I though of this when I read, “The best art…always derives from the past, and escapes imitation through synthesis.” I was left wondering if this isn’t a generalization of how 99% of progress is made in art, reserving the possibility that 1% of the time progress can truly be revolutionary?

Rich
Paul

once in a great while a fantastic new insight is made that departs completely (or nearly so) from previous thinking and starts a whole new path for countless others to plod for years to come

That idea was popularized by Thomas Kuhn in The Structure of Scientific Revolutions, which remains somewhat controversial (and which I really ought to read sometime!).

I don’t know about science, but in music, it’s hard for me to think of a pre-20th-century composer we consider “revolutionary” who pathologically avoided the past.

Paul
pol gerbeau

Hi Paul,

I liked very much your interesting comment regarding ambiguous versus understandable music. However, I do think that both performers and listeners should understand what the music is saying, where we are and where are we going, the goal and the path of every piece/phrase, although, as in this Brahms Intermezzo, this could be a difficult task.
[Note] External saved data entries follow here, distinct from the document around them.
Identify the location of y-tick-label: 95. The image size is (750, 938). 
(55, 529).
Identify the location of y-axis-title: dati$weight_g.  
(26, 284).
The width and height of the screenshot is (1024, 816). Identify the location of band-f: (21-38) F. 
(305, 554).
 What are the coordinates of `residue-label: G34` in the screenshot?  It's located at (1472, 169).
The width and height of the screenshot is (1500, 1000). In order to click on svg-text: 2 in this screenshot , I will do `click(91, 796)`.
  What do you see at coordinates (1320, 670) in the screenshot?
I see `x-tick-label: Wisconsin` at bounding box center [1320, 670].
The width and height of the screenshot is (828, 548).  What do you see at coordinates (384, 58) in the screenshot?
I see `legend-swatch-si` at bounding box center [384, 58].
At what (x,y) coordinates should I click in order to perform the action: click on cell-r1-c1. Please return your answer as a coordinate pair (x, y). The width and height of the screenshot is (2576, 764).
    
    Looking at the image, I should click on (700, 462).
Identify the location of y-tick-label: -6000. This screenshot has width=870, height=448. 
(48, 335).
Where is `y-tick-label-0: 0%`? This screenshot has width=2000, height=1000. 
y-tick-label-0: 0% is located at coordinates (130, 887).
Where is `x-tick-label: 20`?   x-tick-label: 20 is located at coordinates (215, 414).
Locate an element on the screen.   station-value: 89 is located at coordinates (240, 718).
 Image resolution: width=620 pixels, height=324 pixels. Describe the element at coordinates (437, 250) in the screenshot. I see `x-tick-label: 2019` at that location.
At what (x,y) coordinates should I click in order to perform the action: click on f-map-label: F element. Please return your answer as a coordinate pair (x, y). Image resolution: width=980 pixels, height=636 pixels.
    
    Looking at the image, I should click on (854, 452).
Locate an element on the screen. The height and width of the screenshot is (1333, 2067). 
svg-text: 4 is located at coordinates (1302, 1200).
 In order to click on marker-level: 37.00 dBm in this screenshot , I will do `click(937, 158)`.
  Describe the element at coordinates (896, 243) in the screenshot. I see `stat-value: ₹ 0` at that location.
I enjoy very much your web&playing! Keep posting your repertoire!

//pol

pol gerbeau
Angela

Hi Paul,
Your rendition of this piece is wonderful as is all of your Brahms recordings. I do like the addition of the new audio logo as well.

Angela
Peter Carter

I was so pleased to find a new podcast from you. I have much enjoyed listening to your playing. I produce some pretty amateur podcasts for people who are learning English - hope I can include a short bit of your music in a future episode. I play the violin - orchestral concert next week of music by Bernstein, Aaron Copeland and others with indecent ideas about how far up the E string it is reasonable to play. Best wishes.

D

A double remastering, of both Brahms and Cantrell: I happened to have your web text in front of me as I listened to the podcast version, and hearing the one while seeing the other seemed to lead me deeper into your very subtle thoughts about ambiguity – in life or the subset of Life that is music.

The remastering is spectacular!

Joel Bacon’s recent skirting of the edges of programmatic interpretation of Mozart’s religious music (a daring tightrope act,which he pulled off well) discussed the psychological effects of different chords and tone sequences – I wished at the time you could have heard him, and more now – it would be a pleasure to listen in on the conversation, as it is to the podcasts.

D
Sedona

Paul,

Thanks very much for sharing this Brahms Intermezzo - it is beautifully played. I agree about the ambiguity - music takes us into regions words can’t express…

Sedona
Vladimir Orlt

You play beautifully…

I used to play this too… forgot the name. How vivid ‘unnamed memories’ can be when they return!

ignazio

Paul,
this blog is one of the most interesting things I’ve found in a long time.
http://ignazio.blogspot.com/2006/06/intermezzo.html

smb

Love the 117-2, the epitome of creative genius with the way the music breathes and weaves its own pathway. Good rendition although I just listened to the incredible recording by Glen Gould of this very Intermezzo. You are right - things are not always as they seem with Brahms. All those inner melodies and rythms are what makes this music so special. Good job.

smb
Didier da Silva

Hello Paul. Excuse my english, I’m a poor french music lover. Thanks for your play. It sounds very intimate, deeply, without effect. I love this. Here, the sun comes slowly. And in this uncertain light, your music is perfect.

Didier da Silva
Stephen

Maybe one with no wrong answer, not one with no right answer! Maybe that’s what you meant, or maybe you meant exactly what you said. Either way, I very much enjoy your comments and thoughts on these pieces, they’re well thought out and have actual substance to them.